Once upon a time, some contracting parties appeared to treat the GATT as self-contained regime. This view was not sustainable. In a now famous passage in US – Gasoline, the first Appellate Body ruling of the World Trade Organization, the Appellate Body stated that the WTO Agreement could not be interpreted in ‘clinical isolation’ from public international law.[2]
The ‘general rule of interpretation’ set out above has been relied upon by all of the participants and third participants, although not always in relation to the same issue. That general rule of interpretation has attained the status of a rule of customary or general international law.  As such, it forms part of the ‘customary rules of interpretation of public international law’ which the Appellate Body has been directed, by Article 3(2) of the DSU, to apply in seeking to clarify the provisions of the General Agreement and the other ‘covered agreements’ of the Marrakesh Agreement Establishing the World Trade Organization (the ‘WTO Agreement’). That direction reflects a measure of recognition that the General Agreement is not to be read in clinical isolation from public international law.[3]
Relying on decisions of the International Court of Justice and other sources,[4] the Appellate Body applied the Vienna Convention on the Law of Treaties to interpret the WTO Agreement. This position, based in part on Article 3.2 of the Dispute Settlement Understanding,[5] constituted a significant acknowledgement of the importance of international law, or at least the customary rules of international law as applied to treaty interpretation, in WTO dispute settlement. This is not the only recognition of the importance of international law in WTO dispute settlement. The Appellate Body has also invoked the doctrine of state responsibility on several occasions, such as US – Cotton Yarn,[6] US – Line Pipe Safeguards[7] and US – Continued Suspension.[8]
But the debate continued, most prominently at the International Law Commission which discussed this issue in its well-known 2006 report on fragmentation.[9] The ILC may have found that the WTO dispute settlement system was a self-contained regime in the sense that Article 23 of the Dispute Settlement Understanding (DSU) ‘excludes unilateral determinations of breach or countermeasures outside the “specific subsystem” of the WTO-regime’; but when it looked at the trade regime more broadly, it recognized that ‘Few lawyers would persist to hold the WTO covered treaties, whatever their nature, as fully closed to public international law.’[10] The ILC concluded later in its report:

‘This does not exclude the emergence of a specific “WTO ethos” in the interpretation of the WTO agreements – just like it is possible to discern a “human rights ethos” in the work of the human rights treaty bodies. Nor does it prevent the setting aside of normal State responsibility rules in the government of the WTO treaties. Indeed, this was the raison d’être of the WTO system and receives normative force from the lex specialis rules of general law itself. Even as it is clear that the competence of WTO bodies is limited to consideration of claims under the covered agreements (and not, for example, under environmental or human rights treaties), when elucidating the content of the relevant rights and obligations, WTO bodies must situate those rights and obligations within the overall context of general international law (including the relevant environmental and human rights treaties).’[11]

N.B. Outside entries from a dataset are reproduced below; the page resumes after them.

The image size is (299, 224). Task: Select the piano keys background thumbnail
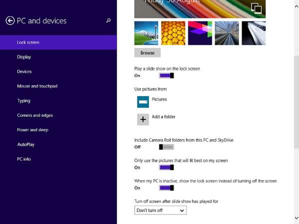coord(254,33)
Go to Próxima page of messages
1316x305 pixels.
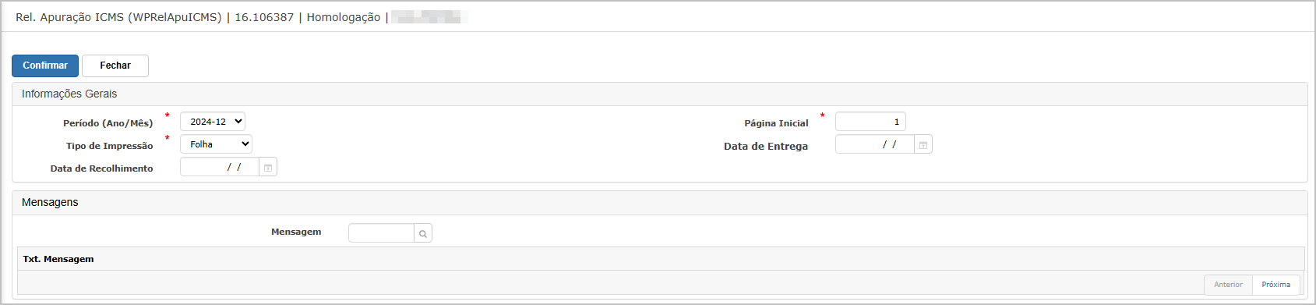click(x=1275, y=285)
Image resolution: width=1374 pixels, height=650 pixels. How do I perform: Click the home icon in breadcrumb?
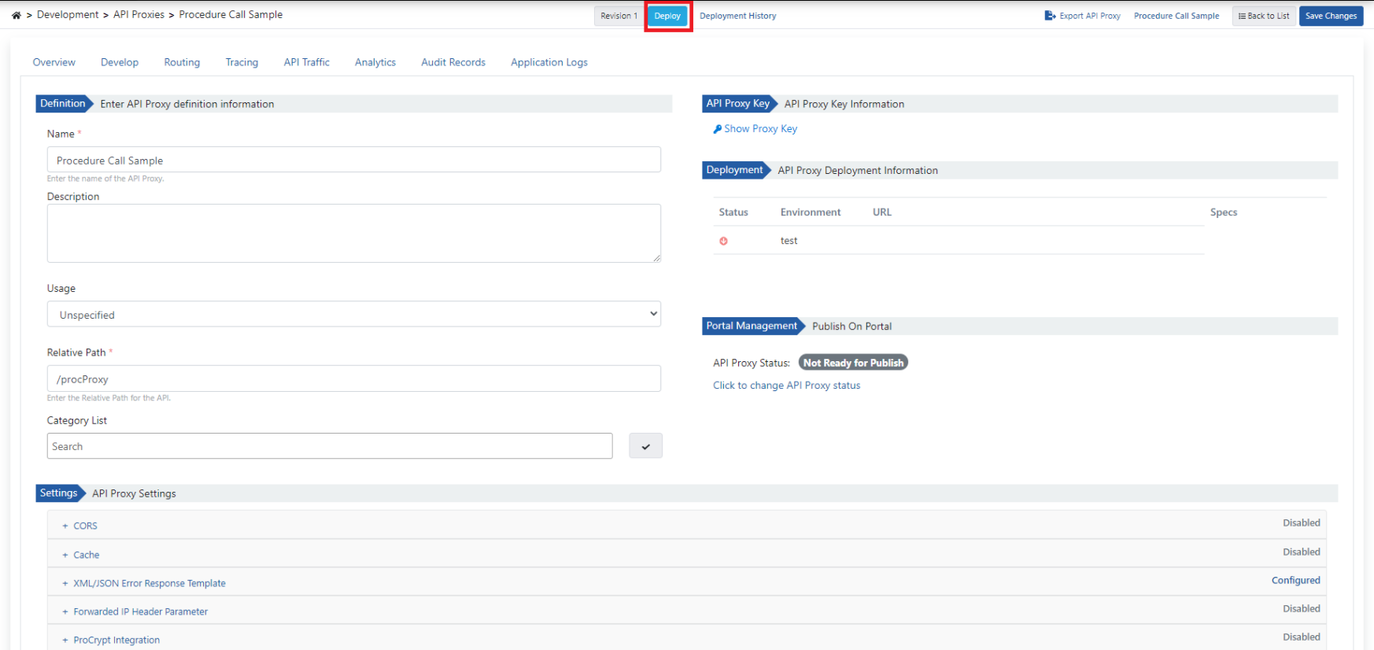coord(16,15)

In 2006, Pascal Lamy, a former Director General of the WTO recognized the importance of the relationship between IEL and PIL in a speech intended to improve coherence between the two. He observed that the WTO treaty established an organized legal order and that ‘In joining the international legal order, the WTO has ended up producing its own unique system of law.’[12] Mr Lamy noted that trade law is treaty-based, and that treaties are one of the primary sources of public international law. He also noted the importance of several international law concepts in the WTO legal system: (i) the sovereign equality of States (arising in part form the WTO’s consensus system), (ii) international cooperation obligations (evident from the Appellate Body decision in US – Shrimp),[13] (iii) the fact that the WTO is an international organization with its own legal status and privileges and immunities, (iv) good faith, (v) the obligation of States to settle disputes by peaceful means, and (vi) the application of the customary international law rules of treaty interpretation when panels and the Appellate Body are called upon to interpret the WTO Agreement.
In summary, then Director General Lamy confirmed that:

‘I agree therefore with Professor Abi-Saab, from our Appellate Body, that in using general principles of public international law in its interpretation of the WTO provisions, the Appellate Body confirmed that the WTO is operating within the compound of international legal order.’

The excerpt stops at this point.